Begin
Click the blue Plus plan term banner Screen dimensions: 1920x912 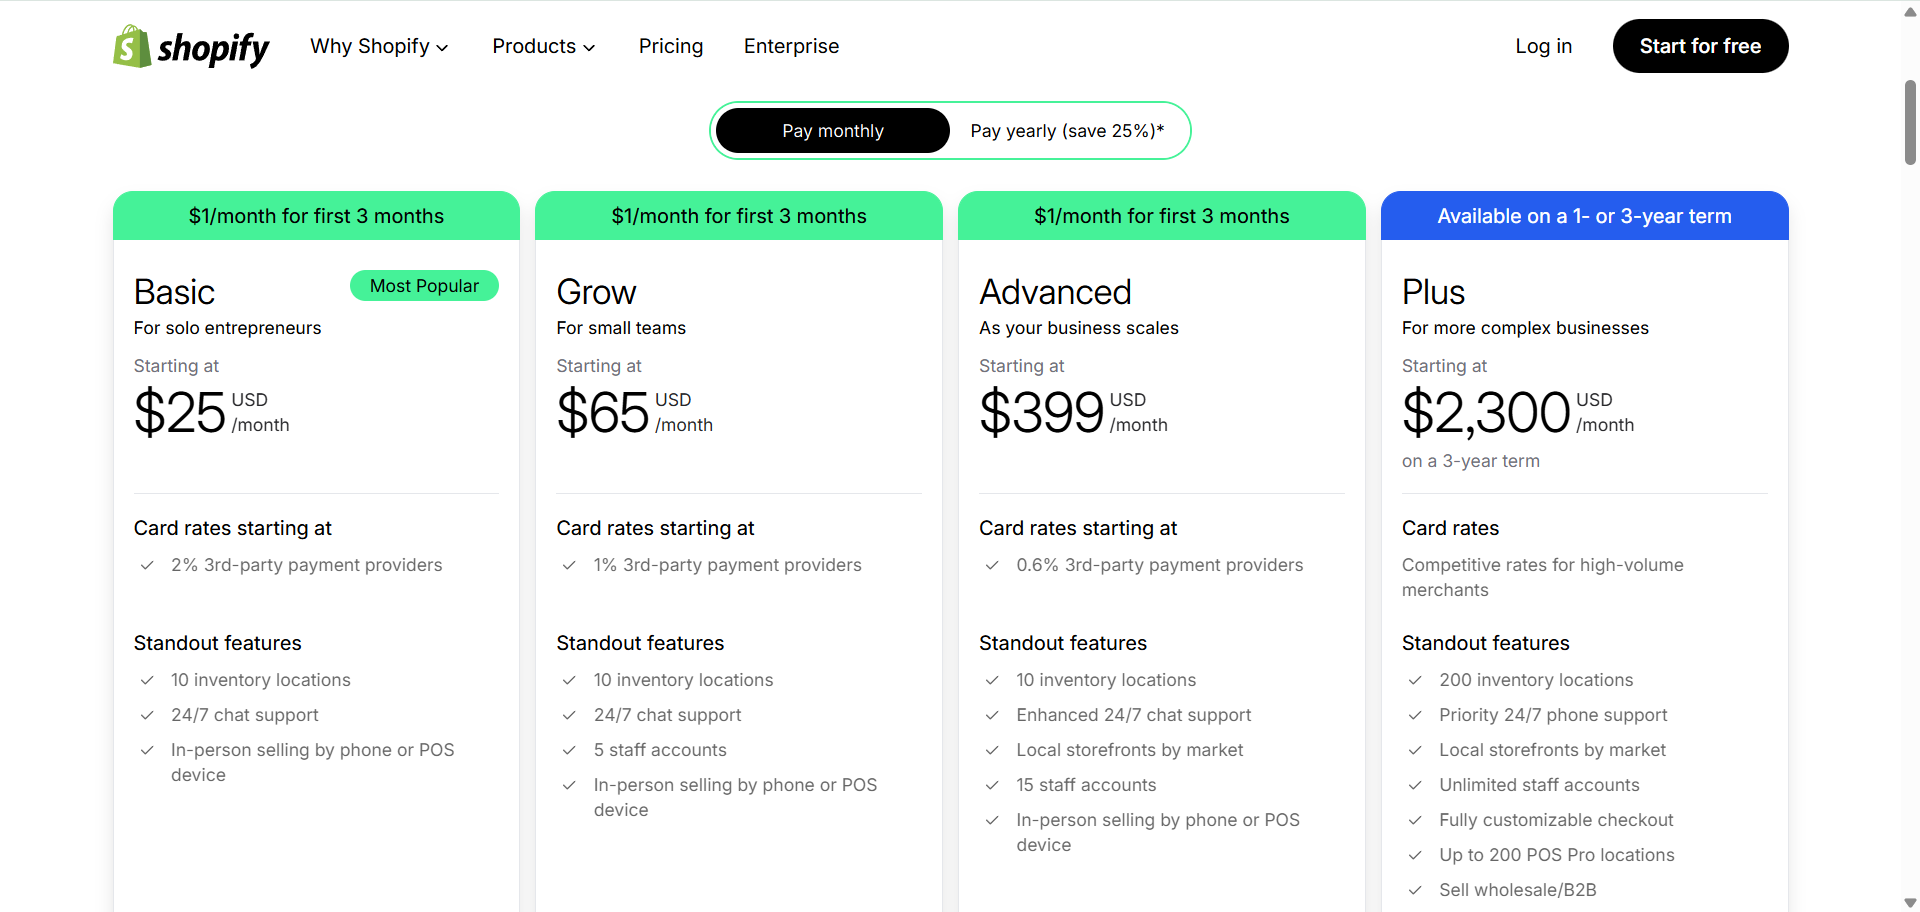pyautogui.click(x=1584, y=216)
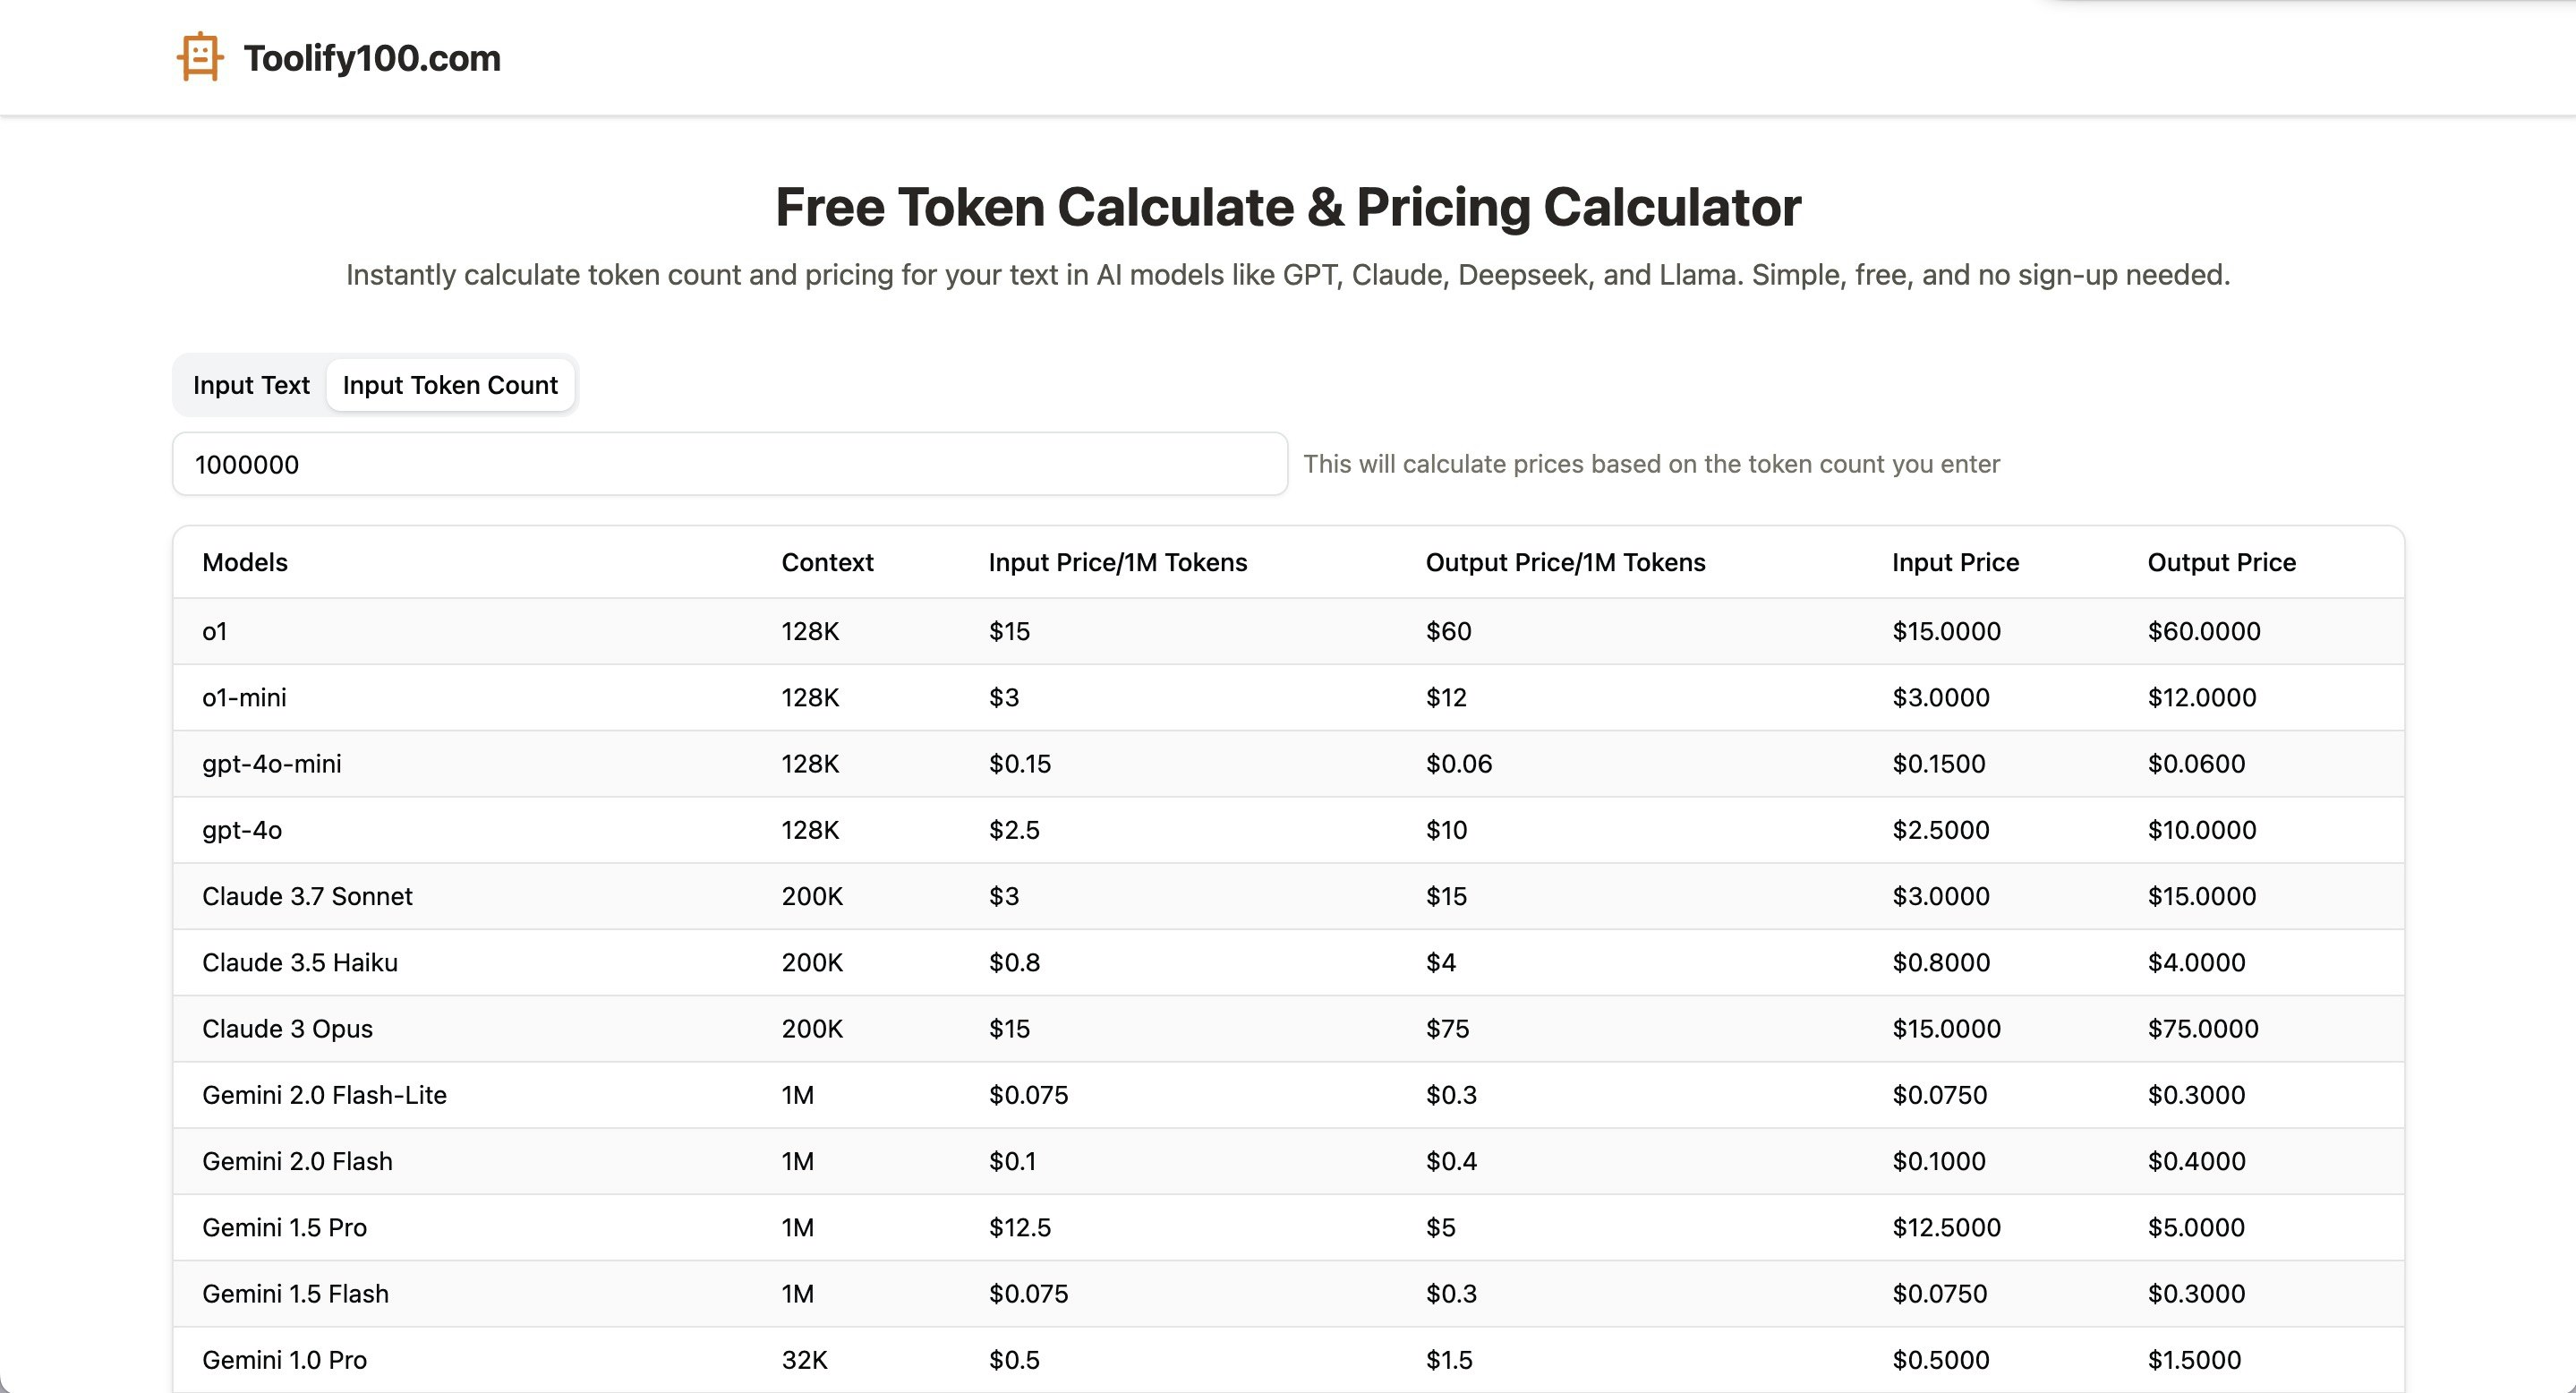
End
Begin
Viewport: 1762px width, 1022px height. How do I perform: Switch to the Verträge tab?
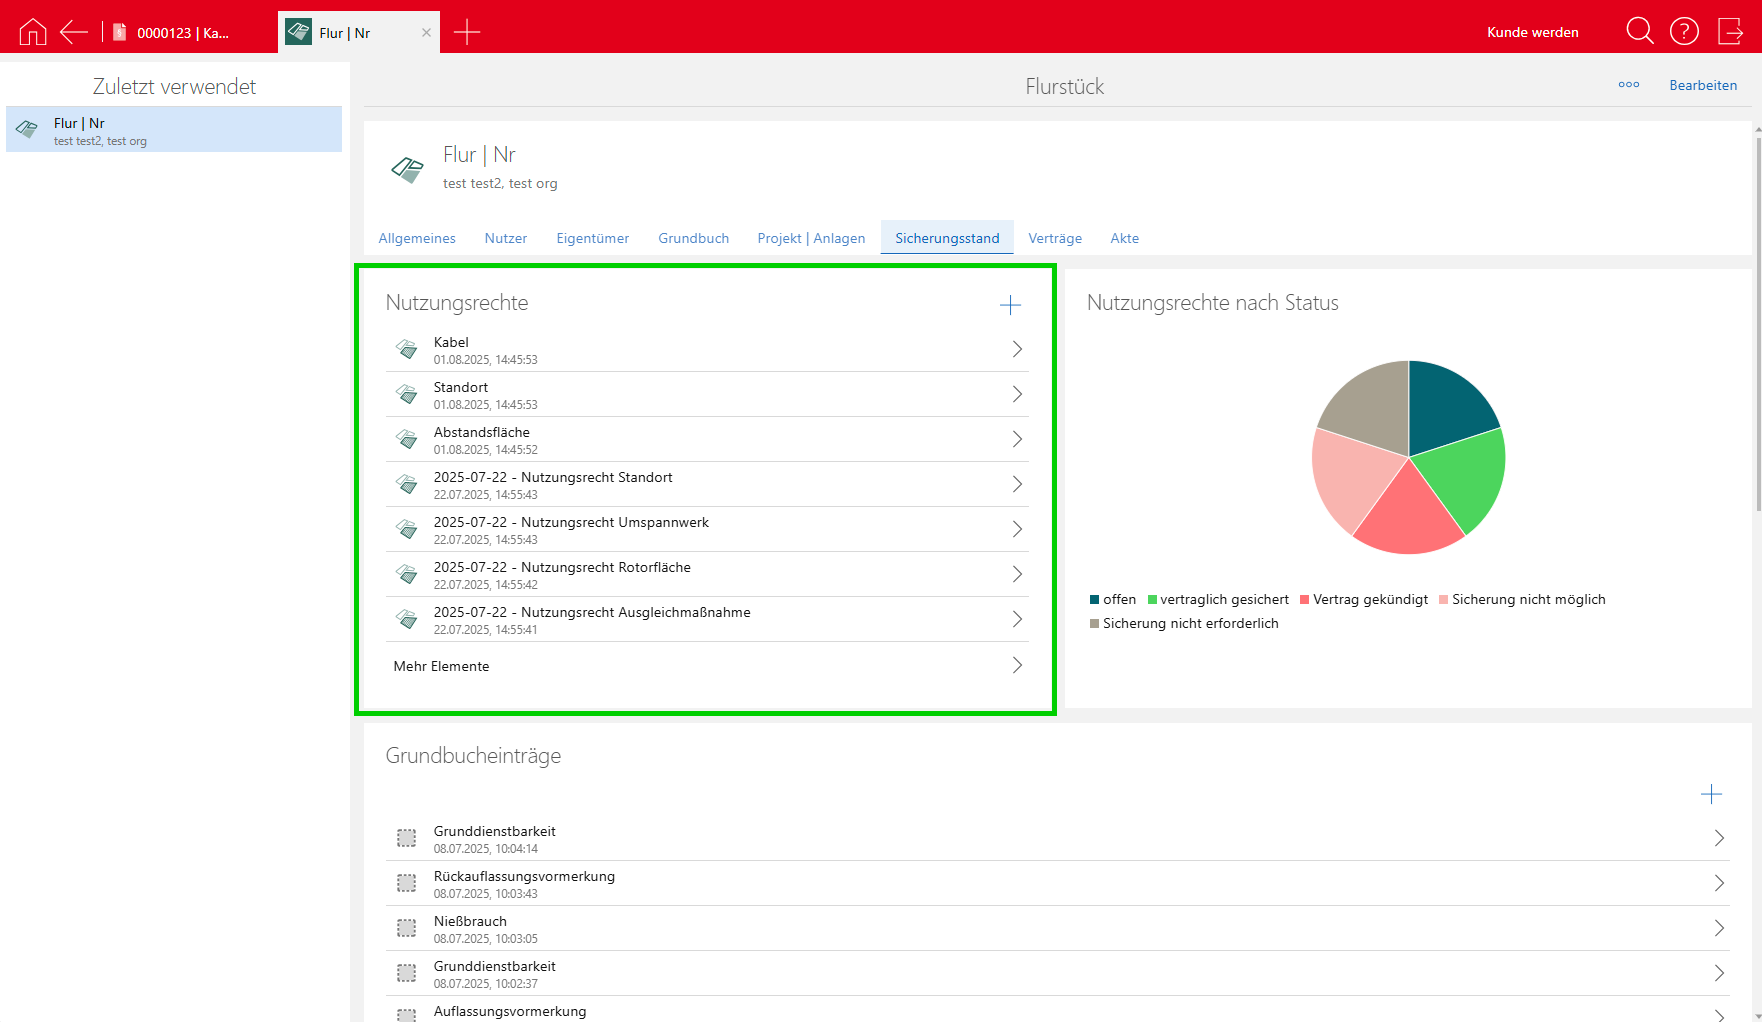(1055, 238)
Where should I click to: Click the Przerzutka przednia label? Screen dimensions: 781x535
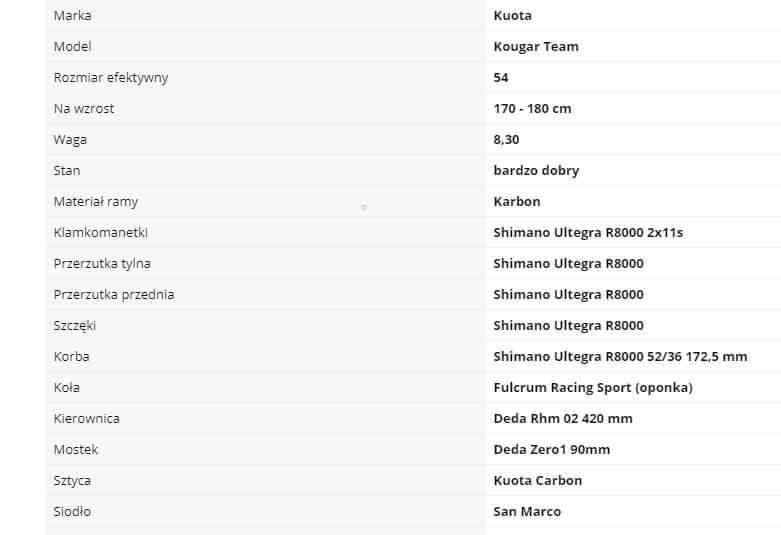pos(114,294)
End
■ Exercise goal
Recast the entries starting at the line containing "Where should I" and ending at the line containing "pos(114,294)" as a Markdown table with the columns Row and Entry, skipping any blank lines. Omit the pictures from your answer.

■ Solution to the exercise
| Row | Entry |
|---|---|
| 1 | Where should I click to: Click the Przerzutka przednia label? Screen dimensions: 781x535 |
| 2 | pos(114,294) |